TASK DETAILS:
Copy the passage on Jena's OWL reasoners between "supports the constructs" and "the subPropertyOf subClassOf).", inclusive, substituting "blank nodes" for "bNodes".

PASSAGE PROVIDED:
- - - -

We intend that the OWL reasoners should be smooth extensions of the RDFS reasoner described above. That is all RDFS entailments found by the RDFS reasoner will also be found by the OWL reasoners and scaling on RDFS schemas should be similar (though there are some costs, see later). The instance-based implementation technique is in keeping with this "RDFS plus a bit" approach.
Another reason for choosing this inference approach is that it makes it possible to experiment with support for different constructs, including constructs that go beyond OWL, by modification of the rule set. In particular, some applications of interest to ourselves involve ontology transformation which very often implies the need to support property composition. This is something straightforward to express in rule-based form and harder to express in standard Description Logics.
Since RDFS is not a subset of the OWL/Lite or OWL/DL languages the Jena implementation
is an incomplete implementation of OWL/full. We provide three implementations
a default ("full" one), a slightly cut down "mini" and a
rather smaller/faster "micro". The default OWL rule reasoner (ReasonerRegistry.getOWLReasoner()
)
supports the constructs as listed below. The OWLMini reasoner is nearly the
same but omits the forward entailments from minCardinality/someValuesFrom restrictions
- that is it avoids introducing bNodes which avoids some infinite expansions
and enables it to meet the Jena API contract more precisely. The OWLMicro reasoner
just supports RDFS plus the various property axioms, intersectionOf, unionOf
(partial) and hasValue. It omits the cardinality restrictions and equality axioms,
which enables it to achieve much higher performance.
Constructs | Supported by | Notes |
rdfs:subClassOf, rdfs:subPropertyOf, rdf:type
|
all |
Normal RDFS semantics supported including meta use (e.g.
taking the subPropertyOf subClassOf).
|
rdfs:domain, rdfs:range
|
all |
Stronger if-and-only-if semantics supported
|
owl:intersectionOf
|
all | |
owl:unionOf
|
all |
Partial support. If C=unionOf(A,B) then will infer that
A,B are subclasses of C, and thus that instances of A or B are instances
of C. Does not handle the reverse (that an instance of C must be either
an instance of A or an instance of B).
|
owl:equivalentClass
|
all | |
owl:disjointWith
|
full, mini | |
owl:sameAs, owl:differentFrom, owl:distinctMembers
|
full, mini |
owl:distinctMembers is currently translated into a quadratic
set of owl:differentFrom assertions.

- - - -

SOURCE MATERIAL:
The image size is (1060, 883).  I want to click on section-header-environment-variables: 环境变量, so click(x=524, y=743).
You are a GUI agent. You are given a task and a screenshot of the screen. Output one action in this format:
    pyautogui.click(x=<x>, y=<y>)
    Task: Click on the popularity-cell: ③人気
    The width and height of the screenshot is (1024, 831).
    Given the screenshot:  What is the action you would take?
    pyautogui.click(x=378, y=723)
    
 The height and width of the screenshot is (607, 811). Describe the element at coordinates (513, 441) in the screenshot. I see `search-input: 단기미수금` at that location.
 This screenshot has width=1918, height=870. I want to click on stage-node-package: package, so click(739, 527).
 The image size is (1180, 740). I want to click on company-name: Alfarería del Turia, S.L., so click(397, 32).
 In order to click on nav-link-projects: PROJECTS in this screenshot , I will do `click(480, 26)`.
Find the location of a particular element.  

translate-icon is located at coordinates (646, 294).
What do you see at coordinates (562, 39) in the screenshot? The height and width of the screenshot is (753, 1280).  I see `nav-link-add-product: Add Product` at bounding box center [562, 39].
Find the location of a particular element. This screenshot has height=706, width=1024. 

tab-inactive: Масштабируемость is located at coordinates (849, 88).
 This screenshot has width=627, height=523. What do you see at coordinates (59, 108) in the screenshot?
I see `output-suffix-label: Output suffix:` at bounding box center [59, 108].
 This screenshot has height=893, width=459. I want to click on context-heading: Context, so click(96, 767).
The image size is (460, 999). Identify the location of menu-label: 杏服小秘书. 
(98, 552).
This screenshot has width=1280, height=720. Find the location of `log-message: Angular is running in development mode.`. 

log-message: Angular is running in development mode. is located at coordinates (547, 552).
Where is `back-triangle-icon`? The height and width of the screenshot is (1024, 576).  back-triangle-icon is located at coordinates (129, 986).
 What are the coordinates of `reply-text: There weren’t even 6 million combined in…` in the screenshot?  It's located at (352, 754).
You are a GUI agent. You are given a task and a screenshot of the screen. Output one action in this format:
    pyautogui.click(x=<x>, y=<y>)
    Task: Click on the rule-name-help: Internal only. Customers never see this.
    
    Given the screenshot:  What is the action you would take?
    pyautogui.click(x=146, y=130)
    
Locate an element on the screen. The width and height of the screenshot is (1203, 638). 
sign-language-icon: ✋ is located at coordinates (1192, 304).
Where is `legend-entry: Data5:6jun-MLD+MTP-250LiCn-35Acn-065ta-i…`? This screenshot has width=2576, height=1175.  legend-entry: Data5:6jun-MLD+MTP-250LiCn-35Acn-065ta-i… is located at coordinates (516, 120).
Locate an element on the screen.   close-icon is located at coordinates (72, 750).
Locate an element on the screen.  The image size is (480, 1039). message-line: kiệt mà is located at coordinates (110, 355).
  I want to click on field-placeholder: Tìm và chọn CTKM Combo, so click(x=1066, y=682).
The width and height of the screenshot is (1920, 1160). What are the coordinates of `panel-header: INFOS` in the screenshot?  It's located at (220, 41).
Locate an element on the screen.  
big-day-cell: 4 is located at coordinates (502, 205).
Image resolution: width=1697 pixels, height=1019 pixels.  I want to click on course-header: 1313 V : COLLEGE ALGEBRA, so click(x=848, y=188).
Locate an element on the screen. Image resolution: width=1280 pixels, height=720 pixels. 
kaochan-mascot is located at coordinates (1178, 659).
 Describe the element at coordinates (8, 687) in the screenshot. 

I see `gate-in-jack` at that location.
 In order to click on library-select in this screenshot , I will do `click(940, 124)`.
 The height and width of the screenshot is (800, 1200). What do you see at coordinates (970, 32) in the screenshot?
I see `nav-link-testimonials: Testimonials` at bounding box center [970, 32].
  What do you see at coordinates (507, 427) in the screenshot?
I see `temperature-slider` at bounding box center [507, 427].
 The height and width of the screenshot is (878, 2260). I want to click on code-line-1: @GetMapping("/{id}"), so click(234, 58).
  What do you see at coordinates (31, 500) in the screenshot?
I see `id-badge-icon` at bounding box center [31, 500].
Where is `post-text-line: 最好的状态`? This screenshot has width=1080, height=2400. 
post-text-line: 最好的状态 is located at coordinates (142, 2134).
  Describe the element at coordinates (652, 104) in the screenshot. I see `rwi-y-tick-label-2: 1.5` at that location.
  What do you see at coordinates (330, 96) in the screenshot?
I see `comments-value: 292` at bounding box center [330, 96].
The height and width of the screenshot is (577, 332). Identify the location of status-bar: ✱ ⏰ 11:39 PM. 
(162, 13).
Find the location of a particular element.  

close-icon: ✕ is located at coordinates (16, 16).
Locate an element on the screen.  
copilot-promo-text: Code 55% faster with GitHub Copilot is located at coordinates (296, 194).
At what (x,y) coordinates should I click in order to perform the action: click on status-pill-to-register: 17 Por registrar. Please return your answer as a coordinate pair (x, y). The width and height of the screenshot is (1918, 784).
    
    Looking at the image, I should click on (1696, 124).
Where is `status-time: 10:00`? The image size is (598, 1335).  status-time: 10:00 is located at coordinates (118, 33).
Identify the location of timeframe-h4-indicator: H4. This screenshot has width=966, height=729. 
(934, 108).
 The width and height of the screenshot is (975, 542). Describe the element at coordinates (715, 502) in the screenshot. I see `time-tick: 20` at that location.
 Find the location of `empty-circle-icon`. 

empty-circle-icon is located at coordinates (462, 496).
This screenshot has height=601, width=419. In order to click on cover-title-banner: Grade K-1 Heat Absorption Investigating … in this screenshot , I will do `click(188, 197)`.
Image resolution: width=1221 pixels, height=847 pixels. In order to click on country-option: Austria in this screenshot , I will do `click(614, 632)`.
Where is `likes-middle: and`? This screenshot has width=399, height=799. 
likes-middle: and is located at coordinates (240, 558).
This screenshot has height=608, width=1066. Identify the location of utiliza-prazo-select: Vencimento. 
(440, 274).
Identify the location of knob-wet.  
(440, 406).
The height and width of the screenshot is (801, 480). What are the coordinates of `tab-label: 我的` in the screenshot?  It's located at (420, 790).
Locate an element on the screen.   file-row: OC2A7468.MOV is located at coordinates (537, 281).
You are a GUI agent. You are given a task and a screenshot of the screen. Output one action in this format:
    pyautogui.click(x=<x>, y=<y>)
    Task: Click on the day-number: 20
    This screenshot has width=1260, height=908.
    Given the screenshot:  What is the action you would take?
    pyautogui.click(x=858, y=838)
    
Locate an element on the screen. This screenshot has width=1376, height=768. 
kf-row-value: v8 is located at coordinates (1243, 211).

- - - -

RESPONSE:
supports the constructs as listed below. The OWLMini reasoner is nearly the
same but omits the forward entailments from minCardinality/someValuesFrom restrictions
- that is it avoids introducing blank nodes which avoids some infinite expansions
and enables it to meet the Jena API contract more precisely. The OWLMicro reasoner
just supports RDFS plus the various property axioms, intersectionOf, unionOf
(partial) and hasValue. It omits the cardinality restrictions and equality axioms,
which enables it to achieve much higher performance.
Constructs | Supported by | Notes |
rdfs:subClassOf, rdfs:subPropertyOf, rdf:type
|
all |
Normal RDFS semantics supported including meta use (e.g.
taking the subPropertyOf subClassOf).